LETTER TO THE EDITOR
Year : 2015 | Volume
: 11 | Issue : 4 | Page : 1045-
Pruning inaccuracies in staging of inoperable carcinoma oesophagus
Mukesh Sharma1, Anjna Sharma2,
1 Department of Radiotherapy, Indira Gandhi Medical College, Shimla, Himachal Pradesh, India
2 Department of Radiodiagnosis, Indira Gandhi Medical College, Shimla, Himachal Pradesh, India
Department of Radiotherapy, Indira Gandhi Medical College, Shimla, Himachal Pradesh - 171 001
|How to cite this article:|
Sharma M, Sharma A. Pruning inaccuracies in staging of inoperable carcinoma oesophagus.J Can Res Ther 2015;11:1045-1045
|How to cite this URL:|
Sharma M, Sharma A. Pruning inaccuracies in staging of inoperable carcinoma oesophagus. J Can Res Ther [serial online] 2015 [cited 2020 Aug 3 ];11:1045-1045
Available from: http://www.cancerjournal.net/text.asp?2015/11/4/1045/144561
We have enthusiastically gone through the well-researched article written by Dr. Virendra Bhandari of Sri Aurobindo Institute of Medical Sciences. Esophageal carcinoma still remains an enigma; the cure rates being on the lower side and much remains to be achieved despite newer approaches.
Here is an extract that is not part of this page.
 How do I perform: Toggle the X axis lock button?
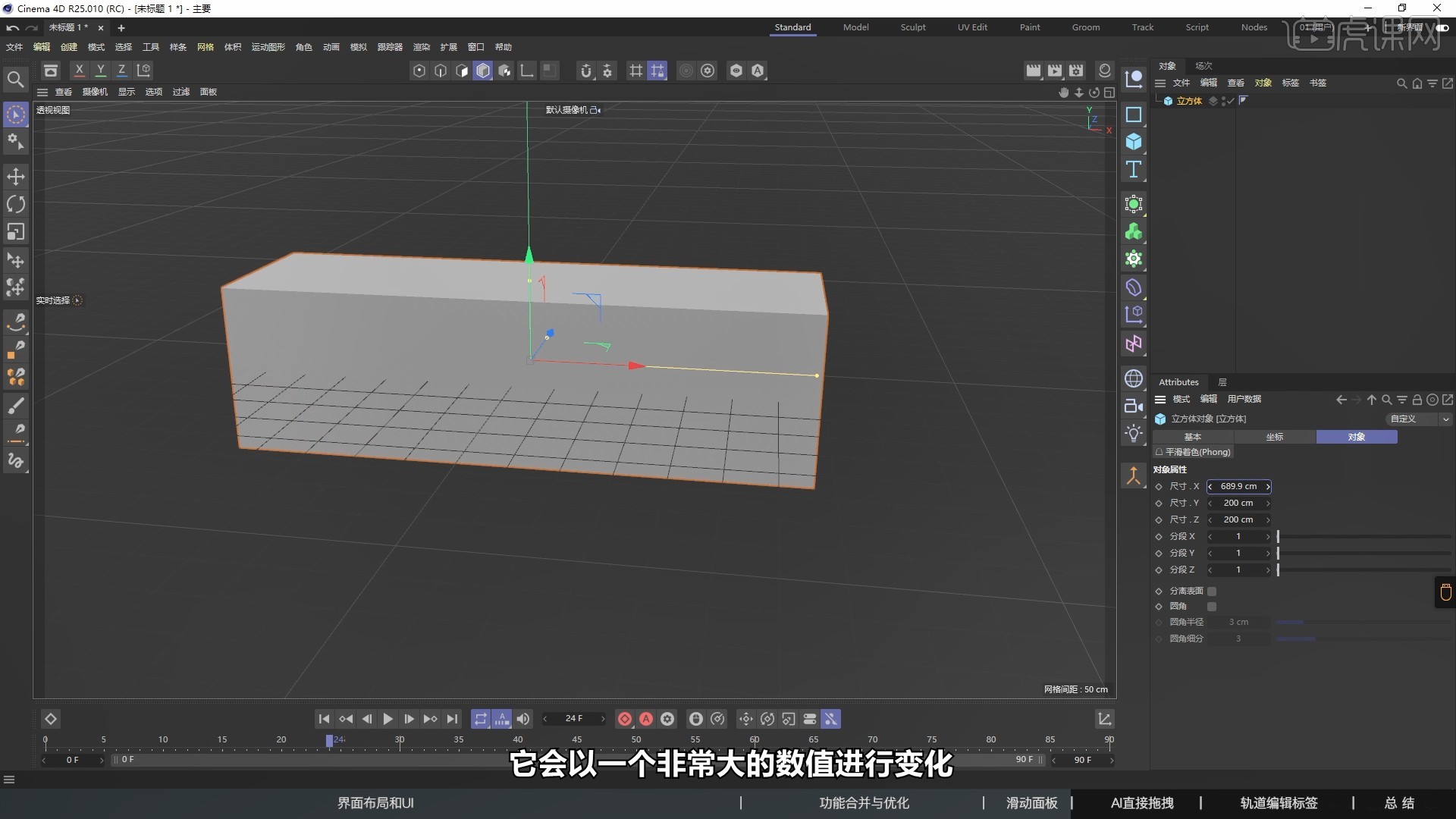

Chemoradiotherapy in inoperable cases of esophageal carcinoma presents challenges in another sphere: Staging. The article states that 32.25% of the studied patients were in stage IIb and 67.75% patients in stage III. Computed tomography (CT) scan (thoracic region) and ultrasonography of the abdomen were done for determining the stage of disease. CT is not considered a reliable modality for the staging of esophageal carcinoma. Even PET CT and high-resolution magnetic resonance imaging (MRI) have not been regarded as accurate for this purpose. Endoscopic ultrasonography (EUS) has been regarded the best modality, but even this cannot replace the accuracy of histopathologic staging in excluding higher stage disease. We would like to emphasize the importance of nodal status in this case. The number of involved lymph nodes has been proven to impact the prognosis. The recent AJCC staging has also taken this into account classifying nodal status on the basis of number of involved lymph nodes. CT has been a good investigation for evaluation of nodal metastasis. Periesophageal, mediastinal, and abdominal lymph nodes with short axis greater than 1 cm have widely been considered to be involved. Here it would be pertinent to raise the point that when CT alone has been used for staging in esophageal carcinoma, the nodal status would better correlate with prognosis rather than the overall stage on CT.
In addition, the role of endoscopic ultrasound (EUS) also needs to be emphasized. It visualizes all the layers of esophagus and gives good results in knowing not only the local tumor (T) stage but also the nodal (N) status of disease. The accuracy for T stage by EUS is 85% and N stage being 75%. The use of this investigation needs to be encouraged so that exact stage of malignant esophageal disease is recorded.
Definitive chemoradiation has the inherent drawback of lacking histopathological staging details provided by surgical treatment. Coupled with the selection bias, the inaccuracies in clinical staging tend to favor the surgical series whenever treatment results of chemoradiotherapy and surgery in carcinoma esophagus are compared. Thus, all efforts to minimize these flaws are needed in published studies so that the correct picture can be ascertained.